I also did wonder whether we should support, e.g., running a gfx1100 code (or a gfx11-generic one) on, e.g., a gfx1103 device. Alternatively, we could keep the current check which requires an exact match.

BTW: I do note that looking at the feature sets in LLVM that all GFX110x GPUs seem to have common silicon bugs: FeatureMSAALoadDstSelBug and FeatureMADIntraFwdBug, while 1100 and 1102 additionally have the FeatureUserSGPRInit16Bug but 1101 and 1103 don't. — For some reasons, FeatureISAVersion11_Generic only consists of two of those bugs (it doesn't have FeatureMADIntraFwdBug), which doesn't seem to be that consistent. Maybe the workaround has issues elsewhere? If so, a generic -march=gfx11 might be not as useful as one might hope for.

* * *

If I look at LLVM's https://github.com/llvm/llvm-project/blob/main/llvm/lib/Target/AMDGPU/AMDGPU.td ,

they first define several features – like 'FeatureUnalignedScratchAccess'.

Then they combine them like in:

def FeatureISAVersion11_Common ... [FeatureGFX11, ... FeatureAtomicFaddRtnInsts ...

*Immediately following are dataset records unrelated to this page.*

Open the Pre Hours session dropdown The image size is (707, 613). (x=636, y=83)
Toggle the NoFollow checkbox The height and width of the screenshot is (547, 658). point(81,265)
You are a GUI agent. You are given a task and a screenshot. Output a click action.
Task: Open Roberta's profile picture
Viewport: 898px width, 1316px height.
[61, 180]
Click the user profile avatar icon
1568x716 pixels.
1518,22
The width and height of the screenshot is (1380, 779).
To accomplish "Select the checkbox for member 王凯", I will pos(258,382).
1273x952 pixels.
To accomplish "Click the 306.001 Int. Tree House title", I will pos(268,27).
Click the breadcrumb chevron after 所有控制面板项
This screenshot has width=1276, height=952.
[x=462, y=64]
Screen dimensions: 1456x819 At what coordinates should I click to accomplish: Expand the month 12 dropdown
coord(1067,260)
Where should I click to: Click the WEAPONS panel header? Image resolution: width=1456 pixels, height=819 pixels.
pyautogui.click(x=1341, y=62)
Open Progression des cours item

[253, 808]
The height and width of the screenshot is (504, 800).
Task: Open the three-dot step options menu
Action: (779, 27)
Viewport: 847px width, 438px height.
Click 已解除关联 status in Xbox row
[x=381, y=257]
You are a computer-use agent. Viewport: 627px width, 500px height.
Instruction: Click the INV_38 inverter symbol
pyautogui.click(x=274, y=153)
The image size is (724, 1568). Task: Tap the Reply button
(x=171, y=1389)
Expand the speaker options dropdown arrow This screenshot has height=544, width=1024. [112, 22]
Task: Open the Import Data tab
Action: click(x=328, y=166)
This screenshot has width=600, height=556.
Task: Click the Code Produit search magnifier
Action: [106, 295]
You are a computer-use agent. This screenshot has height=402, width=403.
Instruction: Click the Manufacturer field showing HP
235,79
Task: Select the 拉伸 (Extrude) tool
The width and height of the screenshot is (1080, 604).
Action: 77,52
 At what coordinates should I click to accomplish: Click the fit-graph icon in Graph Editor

And then they use those to map them to feature sets like:

def FeatureISAVersion11_0_Common ... listconcat(FeatureISAVersion11_Common.Features,
    [FeatureMSAALoadDstSelBug ...

And for gfx1103:

def FeatureISAVersion11_0_3 : FeatureSet<
  !listconcat(FeatureISAVersion11_0_Common.Features,
    [])>;

The mapping to gfx... names then happens in https://github.com/llvm/llvm-project/blob/main/llvm/lib/Target/AMDGPU/GCNProcessors.td such as:

def : ProcessorModel<"gfx1103", GFX11SpeedModel,
  FeatureISAVersion11_0_3.Features
>;

Or for the generic one, i.e.:

// [gfx1100, gfx1101, gfx1102, gfx1103, gfx1150, gfx1151]
def : ProcessorModel<"gfx11-generic", GFX11SpeedModel,
  FeatureISAVersion11_Generic.Features

LLVM also has some generic flags like the following in https://github.com/llvm/llvm-project/blob/main/llvm/lib/TargetParser/TargetParser.cpp

    {{"gfx1013"},   {"gfx1013"}, GK_GFX1013, FEATURE_FAST_FMA_F32|FEATURE_FAST_DENORMAL_F32|FEATURE_WAVE32|FEATURE_XNACK|FEATURE_WGP},

I hope that this will give some inspiration – but I assume that at least the initial implementation will be much shorter.